ポテチ戦争
短い掌編です
くだらない日常
「やっぱポテチはうすしおだよね~」
絶好の行楽日和な初秋の日、私達は少し遠出をして、湖畔のある森林公園へ出かけることにした。その前にコンビニに寄ってお菓子を買い込むことになり、当然の事スナックコーナーに移動したら、海藤が即座に私の手にした「うすしお」を「コンソメ」に変えてしまった。
「ばかじゃねーの。コンソメ一択だろ」
「えー!?何その一択!!普通はうすしおだよ、定番は」
「お前の定番アテにならねーからなぁ」
「そうかな、みんなうすしおだよ、絶対!女の子は!」
なんだか行く前から不毛な争いになって来た。
「大体女はアレだろ?味より、食った後にニオイが強いもんはヤダとか言う理由だろ」
「うっ」
「図星かよ、つくづくつまんねー女だな」
「なによぅ……」
た、確かにそれはあるんだよね、コンソメって、美味しいけど食べた後のこと気にしちゃって……。
「美味いもん食いてーのにつまんない事気にする必要ないだろ。定番から外れてみろ、たまには」
「うーん一理ある。……じゃあフレンチサラダ味!」
「なにそのオシャレ味。バカ?」
「バカじゃないって!じゃあ醤油バター!」
「及第点」
もはや何の会話なのか分からなくなってきた……。
それを、通りがかったコンビニの店員さんが見ていたらしく、クスクス笑われてしまった。

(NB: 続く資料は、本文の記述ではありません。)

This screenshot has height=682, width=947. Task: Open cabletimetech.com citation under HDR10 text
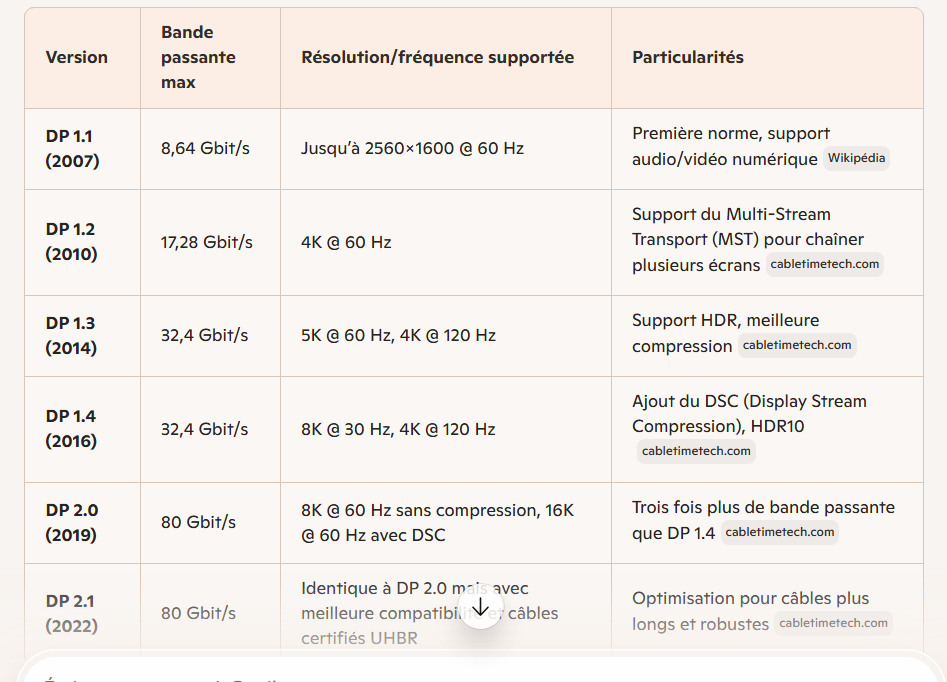tap(696, 451)
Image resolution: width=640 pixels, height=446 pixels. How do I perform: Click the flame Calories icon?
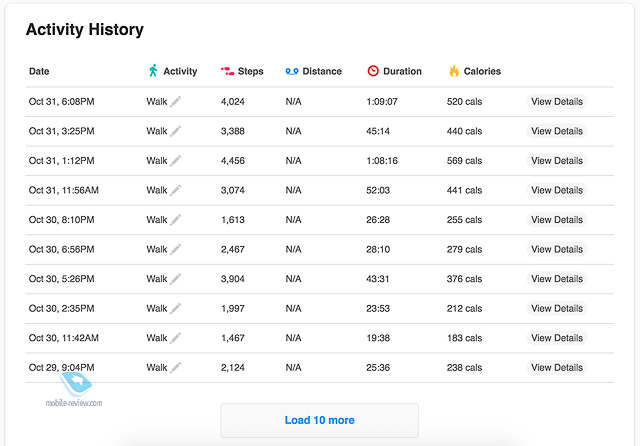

2人して気づいて気まずくなったので、とりあえず選んだものは全部買うことにした。
当分ポテチは買わずに済むだろう。
「ちなみにんまい棒は明太子だろうな?」
名残惜しそうに買った袋を見ながら海藤が言うので、
「それは明太子」
と即答しておいた。
そこはなんでだよ!と突っ込む海藤を笑っていなして、私はパリっとうすしおのポテチに舌鼓を打ったのだった。